Yang Yuanting, Song Hongning, Zhang Ji, Cao Sheng, Tan Tuantuan, Tao Shixin, Huang Bing, Xu Changwu, Hu Zheng, Chen Jing, Zhou Qing
Department of Ultrasound Imaging, Renmin Hospital of Wuhan University, No. 238 Jiefang Road, Wuchang District, Wuhan, 430060, China.
Department of Cardiology, Renmin Hospital of Wuhan University, No. 238 Jiefang Road, Wuchang District, Wuhan, 430060, China.
Int J Cardiovasc Imaging. 2025 Jul 31. doi: 10.1007/s10554-025-03461-3.
The aim of this study is to develop a comprehensive predictive model for PPMI after transcatheter aortic valve replacement (TAVR) in patients with aortic regurgitation by reflecting pressure changes in the critical region post-TAVR using 3D-printed root models equipped with pressure sensors, in conjunction with clinical baseline characteristics, MDCT findings, procedural factors. A retrospective analysis was performed on seventy-two patients with aortic regurgitation who performed pre-TAVR CT evaluation using self-expandable valves. The study excluded patients with a pre-existing PPMI or those who underwent surgical aortic valve replacement. The primary endpoint was in-hospital PPMI following TAVR. Pressure sensors integrated into 3D printed models of aortic root were utilized to visualize pressure in critical regions during TAVR simulation.Additionally, Baseline data, MDCT, and procedural outcomes were collected and analyzed according to established criteria. Multivariable logistic regression models were employed to identify the relationship between variables and the risk of PPMI. The new PPMI rate was 17.9%.The study validated the efficacy of using 3D-printed aortic root models with pressure sensors in predicting the risk of PPMI. On multivariate analysis, the maximum contact pressure, LVOT/annulus area ratio,△MSID and pre-existing RBBB were independent predictors of PPMI. A combination of these factors significantly increased the risk of PPMI post-TAVR. The 3D-printed model of aortic root with pressure sensors provides a valuable tool for visualizing pressure in critical regions and enhancing risk assessment in TAVR procedures.The study highlights the significance of integrating various clinical, anatomical, and procedural factors to predict PPMI risk accurately.

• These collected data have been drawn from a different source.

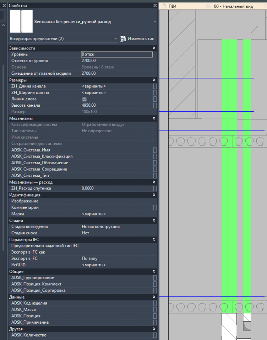Select the wide green ventilation shaft

click(229, 176)
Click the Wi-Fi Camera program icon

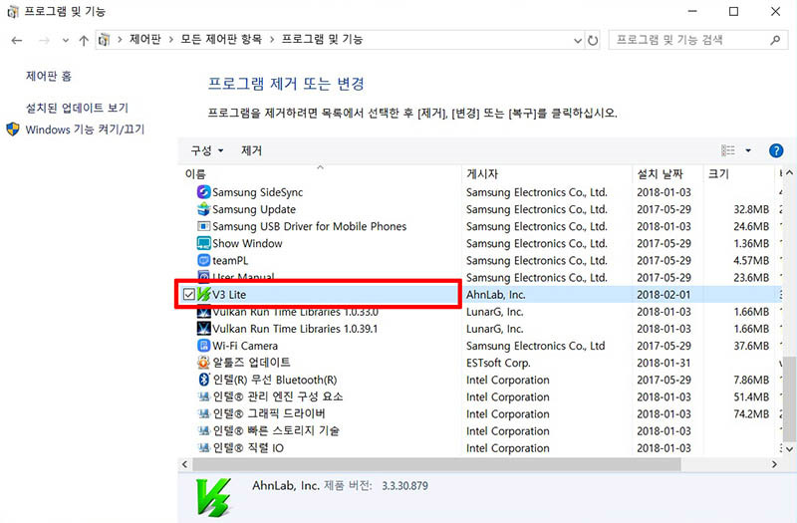(203, 346)

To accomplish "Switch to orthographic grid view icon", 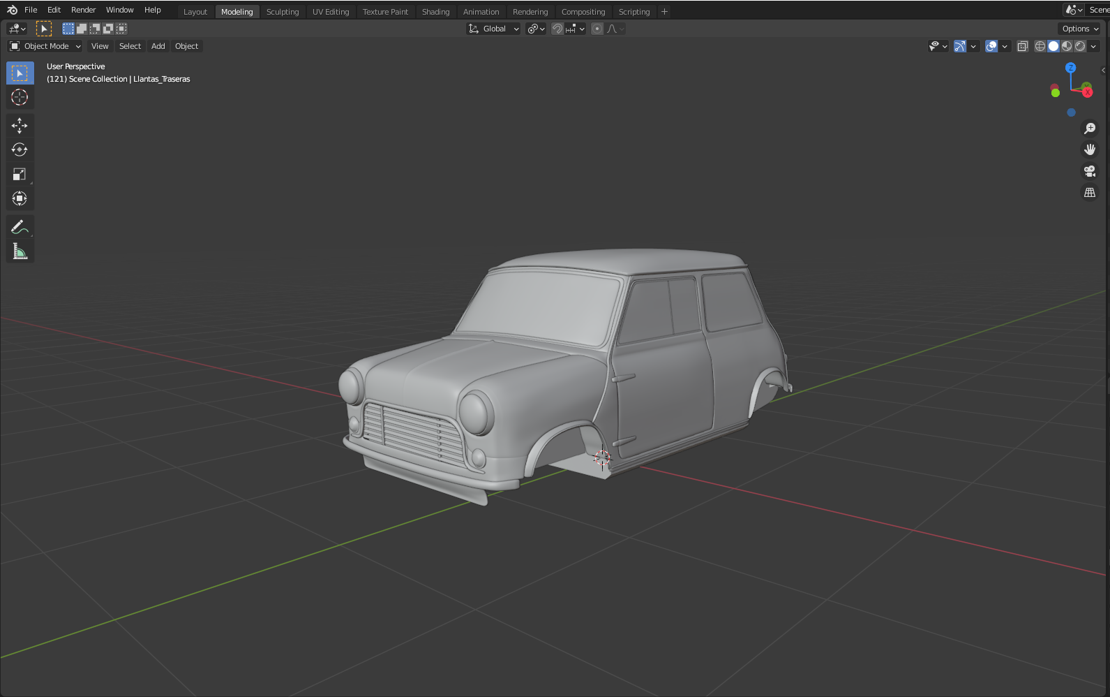I will click(1090, 193).
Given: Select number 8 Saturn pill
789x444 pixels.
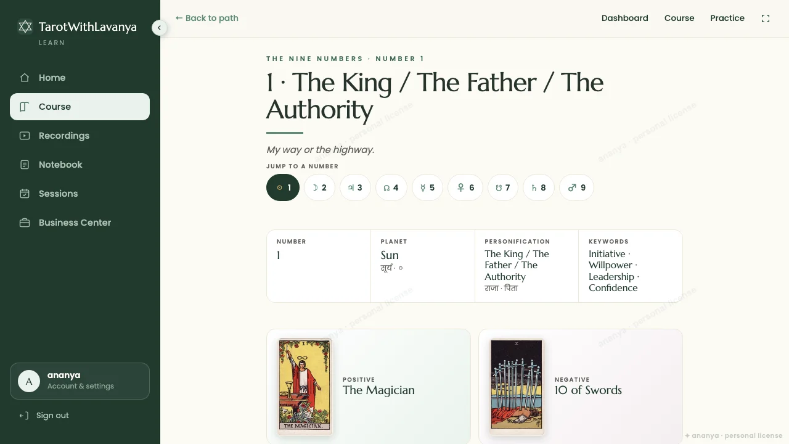Looking at the screenshot, I should [x=539, y=187].
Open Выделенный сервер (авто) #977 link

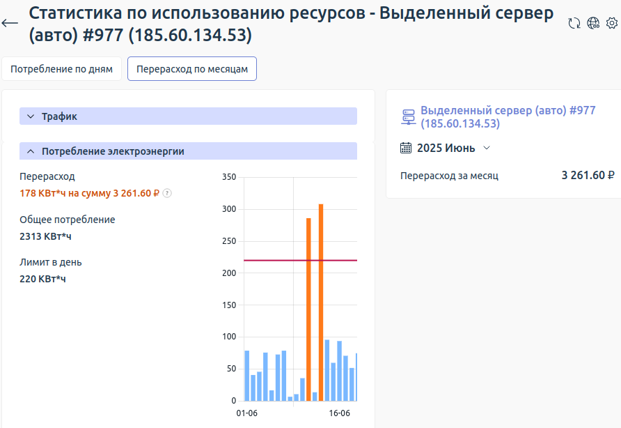click(x=508, y=109)
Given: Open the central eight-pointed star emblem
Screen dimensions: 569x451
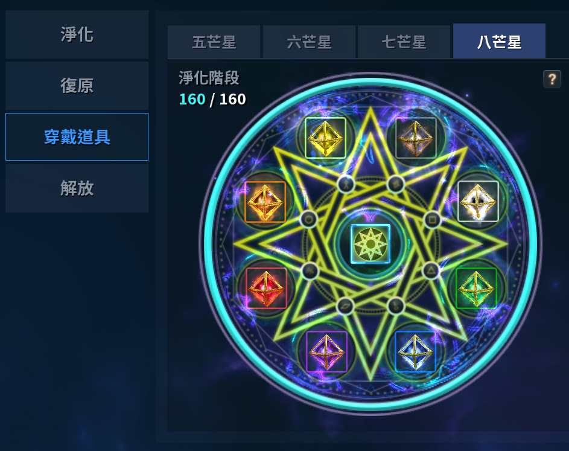Looking at the screenshot, I should point(370,244).
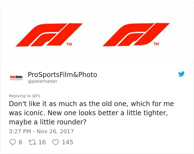Click the reply count 6
194x154 pixels.
click(21, 142)
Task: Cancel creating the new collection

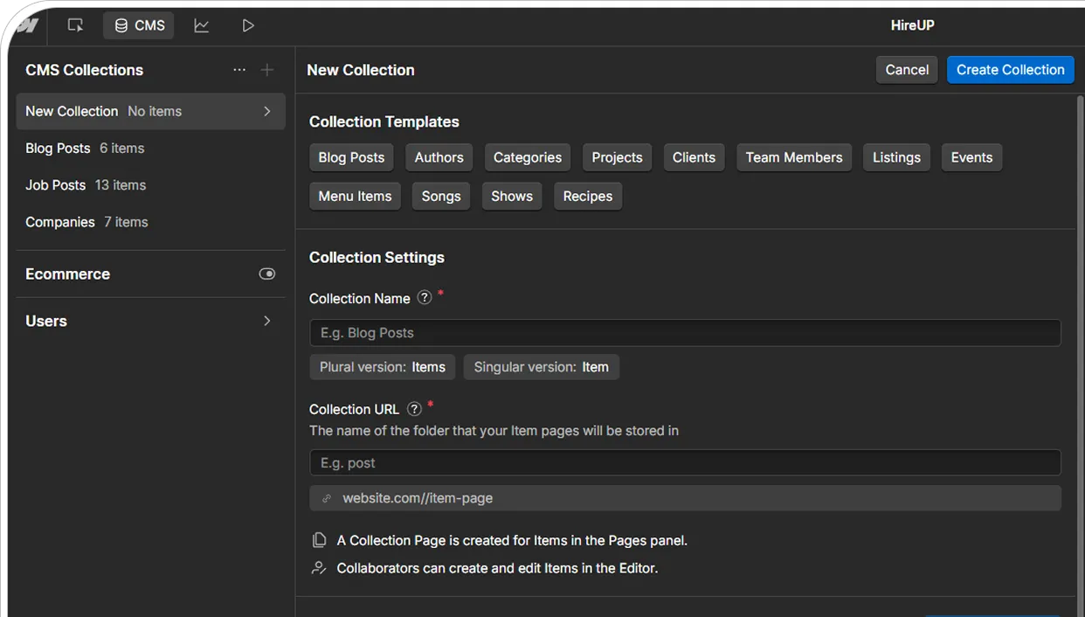Action: pyautogui.click(x=906, y=69)
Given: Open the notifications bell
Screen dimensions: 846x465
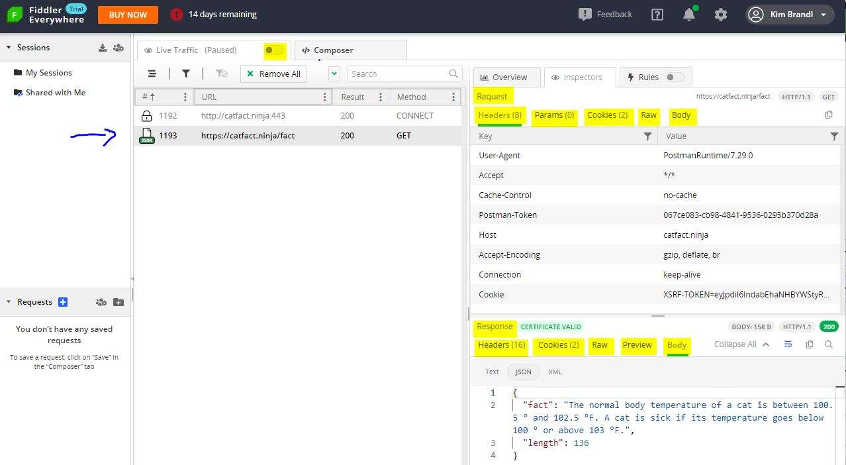Looking at the screenshot, I should [688, 14].
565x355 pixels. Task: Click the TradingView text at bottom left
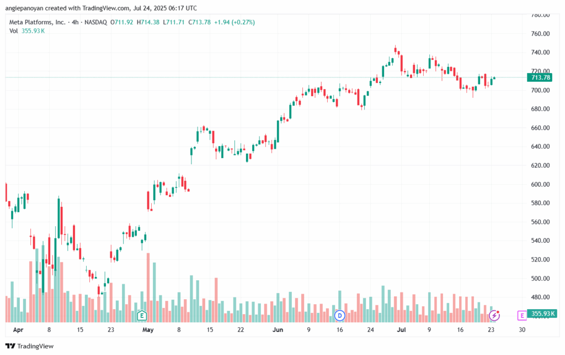point(35,346)
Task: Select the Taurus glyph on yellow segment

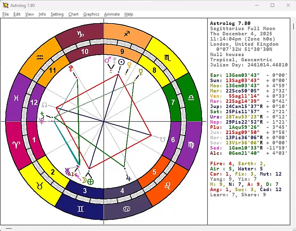Action: click(40, 186)
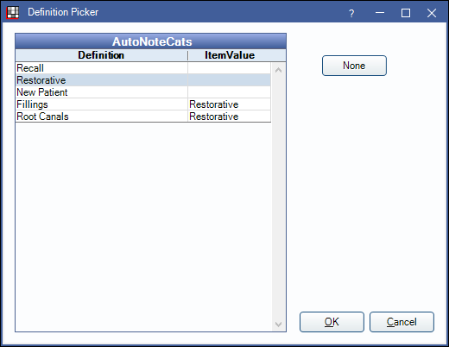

本研究的目的是通过使用配备压力传感器的3D打印根部模型反映经导管主动脉瓣置换术(TAVR)后关键区域的压力变化,并结合临床基线特征、MDCT检查结果和手术因素,为主动脉瓣反流患者开发一种全面的TAVR术后永久性起搏器植入(PPMI)预测模型。对72例使用自膨胀瓣膜进行TAVR术前CT评估的主动脉瓣反流患者进行了回顾性分析。该研究排除了已有PPMI的患者或接受过外科主动脉瓣置换术的患者。主要终点是TAVR术后的院内PPMI。在TAVR模拟过程中,利用集成到主动脉根部3D打印模型中的压力传感器来可视化关键区域的压力。此外,根据既定标准收集并分析基线数据、MDCT检查结果和手术结果。采用多变量逻辑回归模型来确定变量与PPMI风险之间的关系。新的PPMI发生率为17.9%。该研究验证了使用带有压力传感器的3D打印主动脉根部模型预测PPMI风险的有效性。多因素分析显示,最大接触压力、左心室流出道/瓣环面积比、△MSID和既往右束支传导阻滞是PPMI的独立预测因素。这些因素的组合显著增加了TAVR术后PPMI的风险。带有压力传感器的主动脉根部3D打印模型为可视化关键区域的压力和加强TAVR手术中的风险评估提供了一个有价值的工具。该研究强调了整合各种临床、解剖和手术因素以准确预测PPMI风险的重要性。